Lisa Smith, author of Girl Walks Out of Bar and co-host of Recovery Rocks podcast, waited until the fifth date to tell her now-husband that she didn’t drink. Like many of us, she had anxiety about sharing something so personal with someone she liked. “I’m sure you’ve noticed I don’t drink alcohol,” she told him. His response was the perfect, most comforting, and comical answer: “You don’t? So you’ll be a cheap date!”, he said with a shrug. He didn’t even notice, y’all!
Tell Them in a DM or Text
Getting vulnerable with a potential date over DM can be a happy medium between options one and two. It’s not as ~in your face~ as putting SOBER on your profile, but it also errs on the side of efficiency. DMs on dating apps or social media can be a great way to get to know more about each other via more private communication before you decide to meet IRL or hop on a FaceTime call. When the time feels right, you can let them know that you’re sober or that you’re not drinking right now (whatever feels true for you). Their response will let you know how they feel about possibly dating a sober person. If they’re not interested in dating a sober person, at least you found out before obsessing over an outfit and styling your hair.
All of these methods taught me that my sobriety is often a mirror to other peoples’ drinking habits. Anyone who has issues with you choosing not to drink says more about them than it says about you. In a way, sobriety is an excellent way to filter out people who may have issues with sobriety.
Already in a Relationship?
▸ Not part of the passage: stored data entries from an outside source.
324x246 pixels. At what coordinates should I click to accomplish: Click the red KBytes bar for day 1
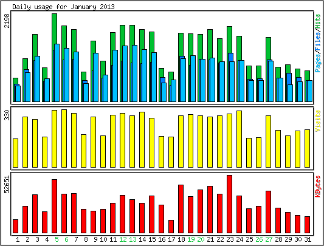(x=15, y=227)
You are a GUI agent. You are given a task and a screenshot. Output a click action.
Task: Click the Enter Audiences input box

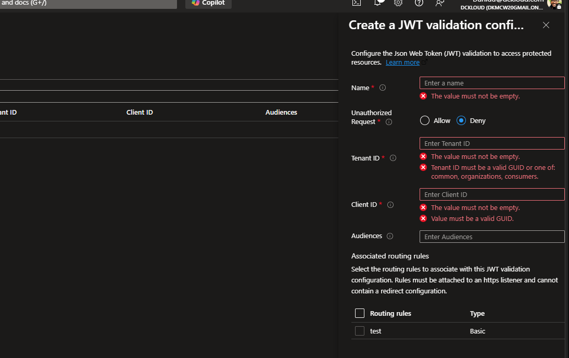pos(492,237)
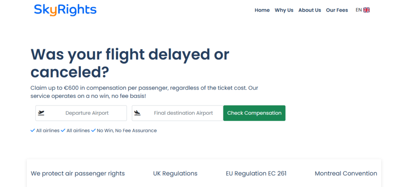Viewport: 408px width, 187px height.
Task: Navigate to About Us
Action: coord(310,10)
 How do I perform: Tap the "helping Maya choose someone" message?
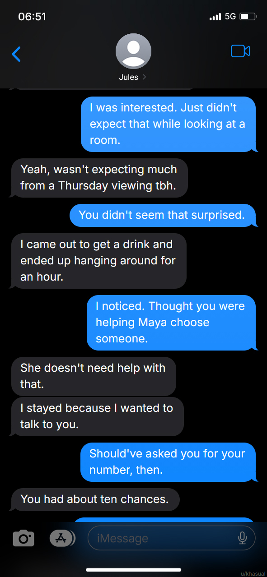tap(171, 323)
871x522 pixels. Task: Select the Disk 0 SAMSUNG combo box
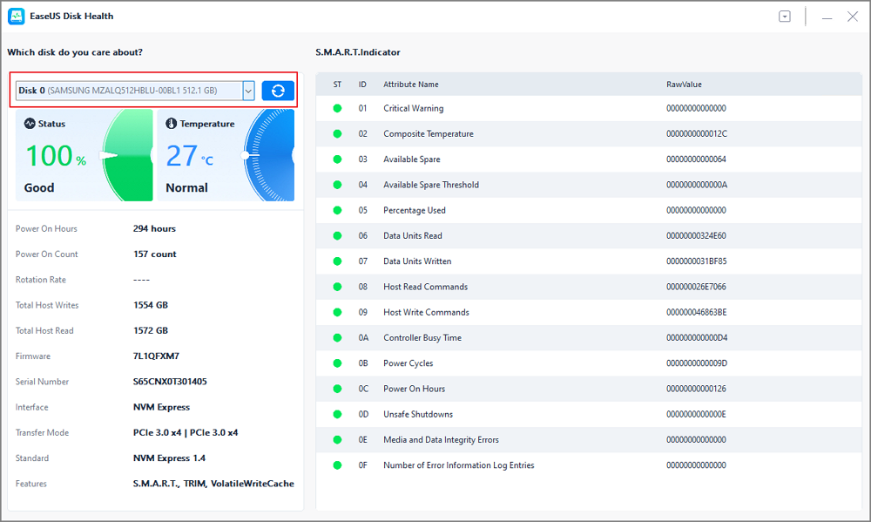[129, 91]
We Got You, Covered, Too!
For folks who are already in a relationship, it’s best to rely on clear communication when letting your partner(s) know that you’re reevaluating your relationship with alcohol. “Tell your partner(s) how drinking less, or not at all, may impact your lives as a unit,” says Irina Gonzalez, sober journalist, wife, and mom.“If splitting a bottle of wine together is a big part of your relationship, your partner may feel rejected by your sobriety. It’s not your job to make them feel better but it is your job to make sure they know that this change is to make you a better person and essentially a better partner.”
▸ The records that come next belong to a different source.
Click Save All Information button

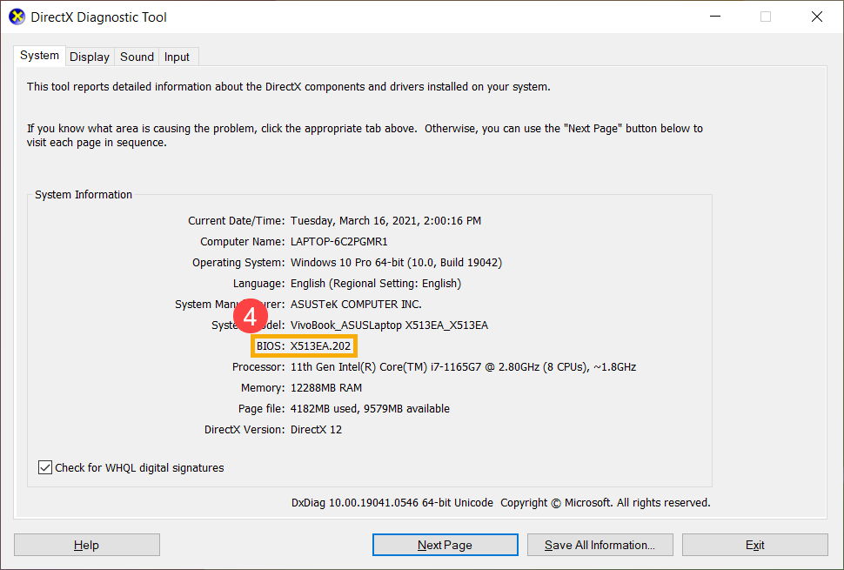click(x=600, y=545)
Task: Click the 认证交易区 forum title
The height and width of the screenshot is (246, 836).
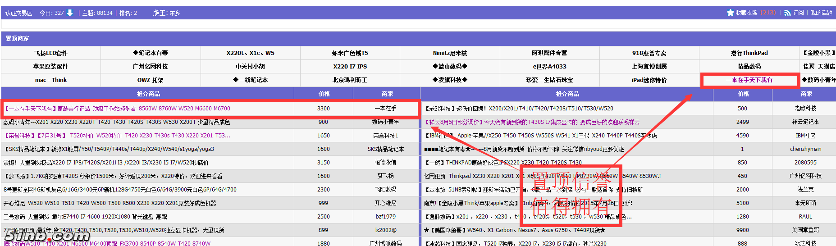Action: 19,13
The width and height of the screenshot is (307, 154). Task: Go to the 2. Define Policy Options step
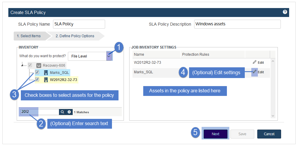[75, 36]
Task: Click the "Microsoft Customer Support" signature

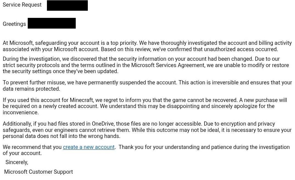Action: point(38,172)
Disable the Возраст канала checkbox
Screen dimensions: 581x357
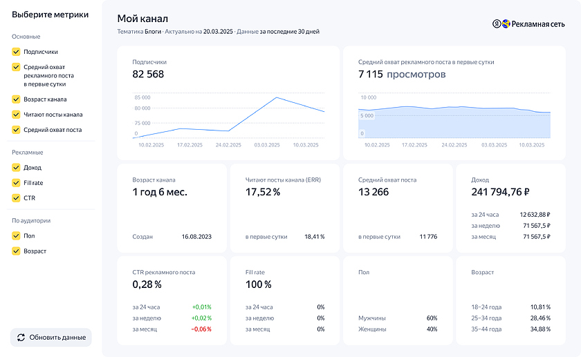[16, 99]
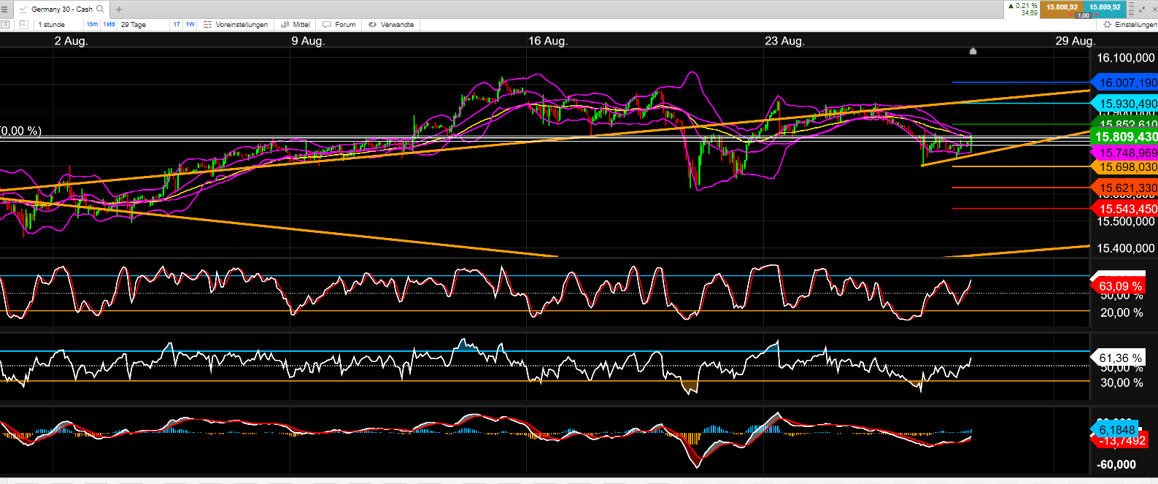
Task: Click the sell price 15.808,92 button
Action: point(1062,7)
It’s also important to let them know what type of support you need during this time. Maybe you hope they’ll attend a support group like Al-Anon for those who love people who are giving up alcohol. Or maybe you want to bring in a couples’ therapist to proactively work through any potential issues that may arise.
Whether you’re telling a first date that you’re sober or confiding in your long-term partner about cutting back on booze, clear communication is of the utmost importance. Consider putting the emphasis on what sobriety gives you instead of what you’re “missing.” For example, “Removing alcohol from my life helps me feel balanced. I can show up for myself and my loved ones in a healthy way,” as opposed to, “I can’t drink anymore.” Focusing on the positive shows that you’re in control and overall happy about your decisions.
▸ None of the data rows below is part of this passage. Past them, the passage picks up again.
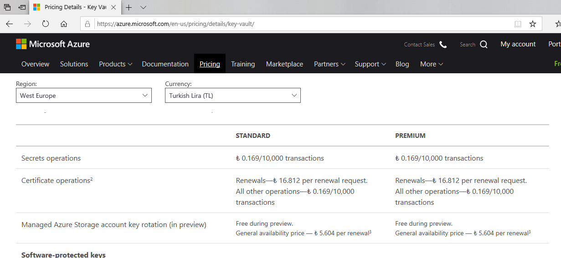Go to browser home page icon

[x=64, y=24]
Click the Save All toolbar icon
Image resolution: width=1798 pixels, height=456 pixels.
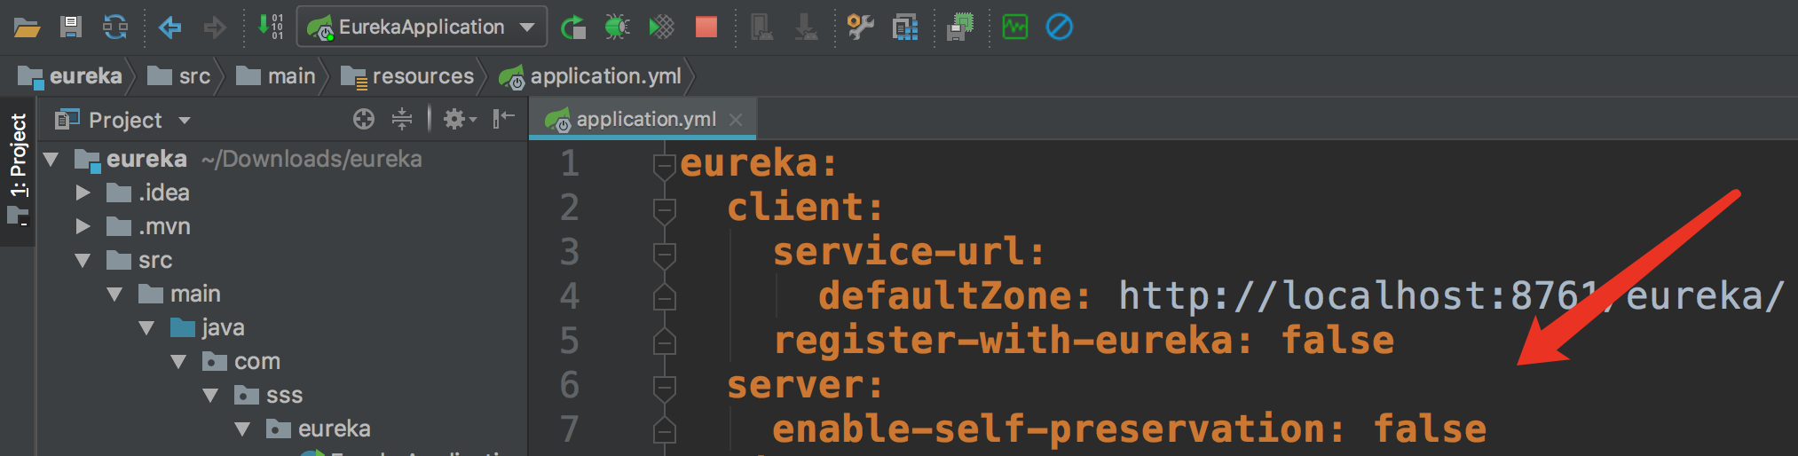click(71, 27)

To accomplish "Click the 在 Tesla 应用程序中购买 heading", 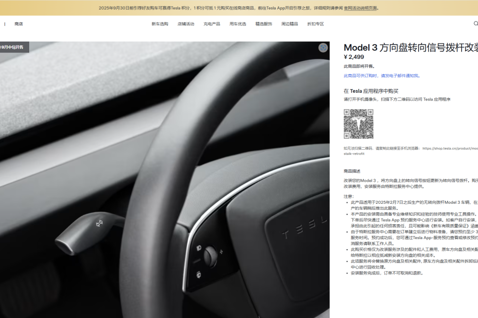I will click(371, 91).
There are also some dating apps made specifically for finding sober love. CASL, Sober Dating, Club Soda, and Loosid. Bumble even added a sober feature! If all of this feels overwhelming, remember that you’re not alone. Sober dating should only take place when you feel comfortable enough in your sobriety to bring someone else into your life. Like sobriety, approach the dating world one date at a time.